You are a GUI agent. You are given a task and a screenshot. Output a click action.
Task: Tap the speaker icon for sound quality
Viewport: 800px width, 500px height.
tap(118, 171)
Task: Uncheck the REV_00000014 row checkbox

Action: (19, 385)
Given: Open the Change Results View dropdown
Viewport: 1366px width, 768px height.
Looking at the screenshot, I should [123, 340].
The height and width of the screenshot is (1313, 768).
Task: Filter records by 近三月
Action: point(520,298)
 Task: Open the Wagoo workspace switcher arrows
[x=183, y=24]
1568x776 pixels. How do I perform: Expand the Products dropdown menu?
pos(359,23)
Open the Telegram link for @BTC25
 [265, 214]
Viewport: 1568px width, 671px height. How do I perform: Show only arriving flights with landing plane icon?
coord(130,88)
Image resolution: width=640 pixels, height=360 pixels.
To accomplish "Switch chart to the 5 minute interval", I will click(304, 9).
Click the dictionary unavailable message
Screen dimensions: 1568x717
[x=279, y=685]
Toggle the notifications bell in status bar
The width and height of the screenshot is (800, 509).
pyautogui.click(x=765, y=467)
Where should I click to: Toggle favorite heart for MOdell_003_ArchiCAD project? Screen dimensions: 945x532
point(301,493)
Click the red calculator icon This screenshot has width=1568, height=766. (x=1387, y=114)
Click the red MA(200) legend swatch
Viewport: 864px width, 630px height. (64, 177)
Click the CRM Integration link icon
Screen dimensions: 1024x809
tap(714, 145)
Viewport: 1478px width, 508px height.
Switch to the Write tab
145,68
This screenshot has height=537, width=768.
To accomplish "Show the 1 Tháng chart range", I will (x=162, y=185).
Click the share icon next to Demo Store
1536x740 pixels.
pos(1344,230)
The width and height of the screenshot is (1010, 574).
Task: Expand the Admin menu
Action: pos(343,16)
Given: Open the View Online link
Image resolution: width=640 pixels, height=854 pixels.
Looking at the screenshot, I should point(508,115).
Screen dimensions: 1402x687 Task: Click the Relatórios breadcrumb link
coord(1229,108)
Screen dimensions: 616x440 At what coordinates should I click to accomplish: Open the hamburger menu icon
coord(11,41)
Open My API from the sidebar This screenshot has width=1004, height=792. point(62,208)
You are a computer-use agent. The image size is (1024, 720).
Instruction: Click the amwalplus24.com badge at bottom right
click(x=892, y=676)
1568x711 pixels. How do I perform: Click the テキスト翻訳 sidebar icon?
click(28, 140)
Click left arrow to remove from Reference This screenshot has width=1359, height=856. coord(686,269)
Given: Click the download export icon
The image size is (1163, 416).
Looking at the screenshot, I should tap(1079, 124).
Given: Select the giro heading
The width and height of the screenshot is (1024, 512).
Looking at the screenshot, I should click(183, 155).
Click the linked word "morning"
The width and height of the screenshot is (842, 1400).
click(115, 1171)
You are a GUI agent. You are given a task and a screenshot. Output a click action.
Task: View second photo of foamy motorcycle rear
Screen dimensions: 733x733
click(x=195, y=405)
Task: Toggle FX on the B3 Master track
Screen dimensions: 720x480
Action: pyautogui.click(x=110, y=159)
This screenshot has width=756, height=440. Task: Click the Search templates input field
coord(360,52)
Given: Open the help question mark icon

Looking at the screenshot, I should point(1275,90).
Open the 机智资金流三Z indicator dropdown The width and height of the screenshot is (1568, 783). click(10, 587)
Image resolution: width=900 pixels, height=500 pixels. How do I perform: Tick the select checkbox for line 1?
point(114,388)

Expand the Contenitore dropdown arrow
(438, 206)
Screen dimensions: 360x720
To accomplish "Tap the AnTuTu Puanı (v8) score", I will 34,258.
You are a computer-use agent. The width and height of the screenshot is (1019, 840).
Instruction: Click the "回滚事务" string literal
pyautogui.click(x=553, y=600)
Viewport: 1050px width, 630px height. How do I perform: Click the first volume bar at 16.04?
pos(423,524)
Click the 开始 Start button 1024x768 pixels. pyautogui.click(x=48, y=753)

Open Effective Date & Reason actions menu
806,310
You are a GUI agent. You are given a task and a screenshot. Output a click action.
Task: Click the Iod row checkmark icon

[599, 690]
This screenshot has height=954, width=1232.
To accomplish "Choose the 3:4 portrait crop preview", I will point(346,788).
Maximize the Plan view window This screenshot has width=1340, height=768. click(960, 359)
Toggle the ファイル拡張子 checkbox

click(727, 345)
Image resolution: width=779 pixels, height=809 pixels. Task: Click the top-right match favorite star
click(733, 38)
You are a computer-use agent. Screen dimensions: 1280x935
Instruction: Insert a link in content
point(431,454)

-=-=-=-=-

Quote all of the entries exactly as they appear.

You are a GUI agent. You are given a task and a screenshot. Output a click action.
Task: Tap the speaker icon for sound quality
Viewport: 800px width, 500px height.
tap(118, 171)
Task: Uncheck the REV_00000014 row checkbox

Action: (19, 385)
Given: Open the Change Results View dropdown
Viewport: 1366px width, 768px height.
Looking at the screenshot, I should [123, 340].
The height and width of the screenshot is (1313, 768).
Task: Filter records by 近三月
Action: point(520,298)
 Task: Open the Wagoo workspace switcher arrows
[x=183, y=24]
1568x776 pixels. How do I perform: Expand the Products dropdown menu?
pos(359,23)
Open the Telegram link for @BTC25
 [265, 214]
Viewport: 1568px width, 671px height. How do I perform: Show only arriving flights with landing plane icon?
coord(130,88)
Image resolution: width=640 pixels, height=360 pixels.
To accomplish "Switch chart to the 5 minute interval", I will click(304, 9).
Click the dictionary unavailable message
Screen dimensions: 1568x717
[x=279, y=685]
Toggle the notifications bell in status bar
The width and height of the screenshot is (800, 509).
pyautogui.click(x=765, y=467)
Where should I click to: Toggle favorite heart for MOdell_003_ArchiCAD project? Screen dimensions: 945x532
point(301,493)
Click the red calculator icon This screenshot has width=1568, height=766. (x=1387, y=114)
Click the red MA(200) legend swatch
Viewport: 864px width, 630px height. (64, 177)
Click the CRM Integration link icon
Screen dimensions: 1024x809
tap(714, 145)
Viewport: 1478px width, 508px height.
Switch to the Write tab
145,68
This screenshot has height=537, width=768.
To accomplish "Show the 1 Tháng chart range", I will (x=162, y=185).
Click the share icon next to Demo Store
1536x740 pixels.
pos(1344,230)
The width and height of the screenshot is (1010, 574).
Task: Expand the Admin menu
Action: pos(343,16)
Given: Open the View Online link
Image resolution: width=640 pixels, height=854 pixels.
Looking at the screenshot, I should point(508,115).
Screen dimensions: 1402x687 Task: Click the Relatórios breadcrumb link
coord(1229,108)
Screen dimensions: 616x440 At what coordinates should I click to accomplish: Open the hamburger menu icon
coord(11,41)
Open My API from the sidebar This screenshot has width=1004, height=792. point(62,208)
You are a computer-use agent. The image size is (1024, 720).
Instruction: Click the amwalplus24.com badge at bottom right
click(x=892, y=676)
1568x711 pixels. How do I perform: Click the テキスト翻訳 sidebar icon?
click(28, 140)
Click left arrow to remove from Reference This screenshot has width=1359, height=856. coord(686,269)
Given: Click the download export icon
The image size is (1163, 416).
Looking at the screenshot, I should tap(1079, 124).
Given: Select the giro heading
The width and height of the screenshot is (1024, 512).
Looking at the screenshot, I should click(183, 155).
Click the linked word "morning"
The width and height of the screenshot is (842, 1400).
click(115, 1171)
You are a GUI agent. You are given a task and a screenshot. Output a click action.
Task: View second photo of foamy motorcycle rear
Screen dimensions: 733x733
click(x=195, y=405)
Task: Toggle FX on the B3 Master track
Screen dimensions: 720x480
Action: pyautogui.click(x=110, y=159)
This screenshot has width=756, height=440. Task: Click the Search templates input field
coord(360,52)
Given: Open the help question mark icon

Looking at the screenshot, I should point(1275,90).
Open the 机智资金流三Z indicator dropdown The width and height of the screenshot is (1568, 783). click(10, 587)
Image resolution: width=900 pixels, height=500 pixels. How do I perform: Tick the select checkbox for line 1?
point(114,388)

Expand the Contenitore dropdown arrow
(438, 206)
Screen dimensions: 360x720
To accomplish "Tap the AnTuTu Puanı (v8) score", I will 34,258.
You are a computer-use agent. The width and height of the screenshot is (1019, 840).
Instruction: Click the "回滚事务" string literal
pyautogui.click(x=553, y=600)
Viewport: 1050px width, 630px height. How do I perform: Click the first volume bar at 16.04?
pos(423,524)
Click the 开始 Start button 1024x768 pixels. pyautogui.click(x=48, y=753)

Open Effective Date & Reason actions menu
806,310
You are a GUI agent. You are given a task and a screenshot. Output a click action.
Task: Click the Iod row checkmark icon

[599, 690]
This screenshot has height=954, width=1232.
To accomplish "Choose the 3:4 portrait crop preview", I will point(346,788).
Maximize the Plan view window This screenshot has width=1340, height=768. click(960, 359)
Toggle the ファイル拡張子 checkbox

click(727, 345)
Image resolution: width=779 pixels, height=809 pixels. Task: Click the top-right match favorite star
click(733, 38)
You are a computer-use agent. Screen dimensions: 1280x935
Instruction: Insert a link in content
point(431,454)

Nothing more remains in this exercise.